Kathmandu
Kathmandu Metropolitan City spent millions on smart dustbins. No one is using them.
The city’s mayor, while defending the purchase, said residents were deliberately making him look bad by not using the trash cans.Anup Ojha
It is 6 am and Phun Maya Pode, along with half a dozen others, is busy sweeping up litter from outside the Nepal Airlines office in New Road. The ‘smart solar dustbin’, installed by the Kathmandu Metropolitan City in November, is empty, but there is trash everywhere, littering the streets.
“There are five such dustbins between Jamal and Sahidgate, which is the area that I am assigned to sweep every morning,” said 40-year-old Pode who’s been sweeping the city for the past 25 years. “I have never found garbage in any of them.”
When the Post visited New Road early Wednesday morning, the smart dustbin was out of order, neither displaying the pollution level nor the temperature. Even its mobile charging point was broken. The Post then visited numerous other locations across the city, scouring the smart dustbins for signs of trash; most were empty.
“These dustbins look like a showpiece. If only people threw garbage in here, our work would be so much easier,” said a sweeper in Maitighar, who refused to be identified.
Kathmandu Metropolitan City has installed 60 such smart dustbins across the city—in Maitighar, New Road, Ratnapark, Babarmahal, Chabahil and Koteshwor—under a public-private partnership model with Krishna Suppliers Pvt Ltd. The installation was heralded by the city as the beginning of a ‘smart era’. Each dustbin cost around Rs 600,000.
But in an informal survey of pedestrians, the Post discovered that most didn’t even know that the rectangular box on the streets was really a dustbin.
“I thought it was just a display advertising board,” said Suman Adhikari, an MBBS doctor who had recently returned from China. “How can a poor country have such an expensive dustbin, which isn’t even used?”
The design of the dustbin itself is puzzling.
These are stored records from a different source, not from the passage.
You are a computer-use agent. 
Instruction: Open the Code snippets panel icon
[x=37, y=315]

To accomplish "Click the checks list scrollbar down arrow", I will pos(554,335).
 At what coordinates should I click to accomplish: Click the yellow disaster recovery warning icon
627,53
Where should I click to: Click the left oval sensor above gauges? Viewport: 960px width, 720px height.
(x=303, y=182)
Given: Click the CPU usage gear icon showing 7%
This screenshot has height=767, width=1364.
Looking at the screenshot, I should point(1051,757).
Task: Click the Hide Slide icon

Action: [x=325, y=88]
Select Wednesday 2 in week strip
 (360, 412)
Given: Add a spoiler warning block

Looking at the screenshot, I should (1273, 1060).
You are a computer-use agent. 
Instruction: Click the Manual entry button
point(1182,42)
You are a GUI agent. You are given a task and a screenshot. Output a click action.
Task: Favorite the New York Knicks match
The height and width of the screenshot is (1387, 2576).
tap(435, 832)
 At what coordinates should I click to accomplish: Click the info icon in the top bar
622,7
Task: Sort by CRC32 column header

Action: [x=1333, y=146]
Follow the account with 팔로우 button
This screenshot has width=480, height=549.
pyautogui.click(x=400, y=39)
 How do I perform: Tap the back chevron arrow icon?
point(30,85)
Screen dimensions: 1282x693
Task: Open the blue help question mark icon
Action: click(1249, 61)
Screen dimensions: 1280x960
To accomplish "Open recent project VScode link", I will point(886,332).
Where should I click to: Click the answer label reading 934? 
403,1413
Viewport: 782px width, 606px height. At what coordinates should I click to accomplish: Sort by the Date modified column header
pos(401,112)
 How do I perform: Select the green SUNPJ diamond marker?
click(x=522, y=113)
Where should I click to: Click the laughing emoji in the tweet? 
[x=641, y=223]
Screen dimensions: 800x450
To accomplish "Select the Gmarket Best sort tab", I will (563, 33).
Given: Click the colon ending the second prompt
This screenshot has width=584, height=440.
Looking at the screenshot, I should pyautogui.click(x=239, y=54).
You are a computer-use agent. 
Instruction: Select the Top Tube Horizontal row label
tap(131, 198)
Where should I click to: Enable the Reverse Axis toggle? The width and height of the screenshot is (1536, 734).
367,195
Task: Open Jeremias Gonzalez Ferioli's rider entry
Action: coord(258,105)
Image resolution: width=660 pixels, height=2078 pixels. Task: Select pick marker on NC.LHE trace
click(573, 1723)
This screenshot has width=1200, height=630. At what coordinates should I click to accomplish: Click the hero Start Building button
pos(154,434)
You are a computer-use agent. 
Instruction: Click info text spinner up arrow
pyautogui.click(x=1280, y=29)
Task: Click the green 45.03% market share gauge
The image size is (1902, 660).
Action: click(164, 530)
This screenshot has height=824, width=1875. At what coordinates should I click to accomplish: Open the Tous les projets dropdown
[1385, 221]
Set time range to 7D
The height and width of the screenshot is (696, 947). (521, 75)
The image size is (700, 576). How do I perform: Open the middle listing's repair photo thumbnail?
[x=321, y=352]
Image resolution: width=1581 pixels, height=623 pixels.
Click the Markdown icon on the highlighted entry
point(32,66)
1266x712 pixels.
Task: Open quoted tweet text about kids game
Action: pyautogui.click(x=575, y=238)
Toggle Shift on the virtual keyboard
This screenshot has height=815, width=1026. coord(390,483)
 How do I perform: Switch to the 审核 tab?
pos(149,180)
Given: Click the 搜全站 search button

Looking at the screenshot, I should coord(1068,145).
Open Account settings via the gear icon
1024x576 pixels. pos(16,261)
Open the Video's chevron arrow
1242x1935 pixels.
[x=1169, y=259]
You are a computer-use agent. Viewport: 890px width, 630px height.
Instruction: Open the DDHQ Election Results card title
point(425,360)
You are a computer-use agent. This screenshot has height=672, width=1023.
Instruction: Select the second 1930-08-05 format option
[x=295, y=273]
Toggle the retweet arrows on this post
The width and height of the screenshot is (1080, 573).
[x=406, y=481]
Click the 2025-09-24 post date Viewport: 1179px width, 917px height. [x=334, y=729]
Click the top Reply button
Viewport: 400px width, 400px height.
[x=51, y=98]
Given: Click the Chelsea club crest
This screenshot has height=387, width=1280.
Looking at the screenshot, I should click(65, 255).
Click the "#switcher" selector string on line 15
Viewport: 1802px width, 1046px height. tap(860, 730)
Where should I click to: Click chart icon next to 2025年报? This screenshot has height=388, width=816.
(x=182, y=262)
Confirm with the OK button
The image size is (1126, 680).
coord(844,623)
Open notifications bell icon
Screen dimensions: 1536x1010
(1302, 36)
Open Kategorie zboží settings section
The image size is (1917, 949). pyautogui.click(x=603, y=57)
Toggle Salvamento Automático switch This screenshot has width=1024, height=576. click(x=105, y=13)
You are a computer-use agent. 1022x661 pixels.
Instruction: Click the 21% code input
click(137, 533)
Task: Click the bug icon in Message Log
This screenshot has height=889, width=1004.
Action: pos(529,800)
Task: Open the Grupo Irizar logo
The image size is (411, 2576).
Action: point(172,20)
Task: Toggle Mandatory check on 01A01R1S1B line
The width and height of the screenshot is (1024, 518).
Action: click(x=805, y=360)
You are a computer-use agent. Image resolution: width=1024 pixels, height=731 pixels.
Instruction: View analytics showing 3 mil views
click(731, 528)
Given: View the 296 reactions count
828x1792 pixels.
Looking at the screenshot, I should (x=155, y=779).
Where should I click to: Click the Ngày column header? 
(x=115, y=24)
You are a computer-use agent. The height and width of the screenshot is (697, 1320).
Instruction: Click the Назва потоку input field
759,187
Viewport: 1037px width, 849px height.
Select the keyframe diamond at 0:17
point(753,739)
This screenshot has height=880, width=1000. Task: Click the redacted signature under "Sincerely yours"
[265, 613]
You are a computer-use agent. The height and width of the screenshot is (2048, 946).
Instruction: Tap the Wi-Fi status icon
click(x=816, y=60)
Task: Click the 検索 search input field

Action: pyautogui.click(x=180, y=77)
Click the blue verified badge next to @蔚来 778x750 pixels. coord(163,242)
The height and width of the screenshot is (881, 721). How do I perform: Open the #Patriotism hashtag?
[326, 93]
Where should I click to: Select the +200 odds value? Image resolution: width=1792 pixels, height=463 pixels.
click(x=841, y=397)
The large front portion of the dustbin is advertising space, which also displays rudimentary images of birds and animals, and Nepal’s religious and cultural heritage. The upper portion displays the temperature and pollution level in Kathmandu, but many have broken down and either display nonsensical characters or nothing at all. There is text on the bottom that reads ‘Let’s keep our city clean’ in Nepali.
The dustbin portion is actually on the back, with two small, inconspicuous holes segregated by biodegradable and non-biodegradable waste.
“People barely see it. Since it cost a lot of money, there must be a concession game here,” said Adhikari.
When the Post reached out to Ishwor Man Dangol, spokesperson for the municipal office, he said people need not worry about the smart dustbin as the city itself hadn’t spent money on the project.
“We only provided the space. The dustbins were installed by a private company,” said Dangol.
But Dangol's statement shows a lack of understanding of the public-private partnership because the public partner's role in such a model is defining and monitoring compliances.
Mahesh Kafle, a department chief who handles public-private partnerships for Kathmandu city, said that the smart dustbins had been installed under a ‘Build-Operate-Transfer’ model. As per a deal reached Krishna Suppliers, Kathmandu Metropolitan City would own the dustbins after five years.
“This project does not have taxpayers’ money,” said Kafle, when asked why the city was not monitoring how the dustbins were being used.
“We had installed plastic dustbins at different locations, but people did not use them; some were broken and some were burnt down,” said Kafle. “That’s why we decided to install smart dustbins after a private company came up with the idea.”
According to Harish Agrawal, managing director of Krishna Suppliers, his company has invested Rs 30 million for the project and the dustbins.
“Our motive is fully commercial. We invested the amount and we are going to earn money from the advertisements we place on these smart dustbins,” Agrawal told the Post. “We are not making money now, but at least we are doing something new. People will soon learn to use them.”
While Mayor Bidya Sundar Shakya defended his office’s decision to install smart dustbins under the public-private partnership model, he said there was a “conspiracy” afoot.
“If people are not dumping the waste into the smart dustbins, it’s their fault,” said Shakya, who has taken flak for failing to deliver on the numerous promises he had made. “There is a conspiracy to prove me inefficient by throwing garbage on the roads.”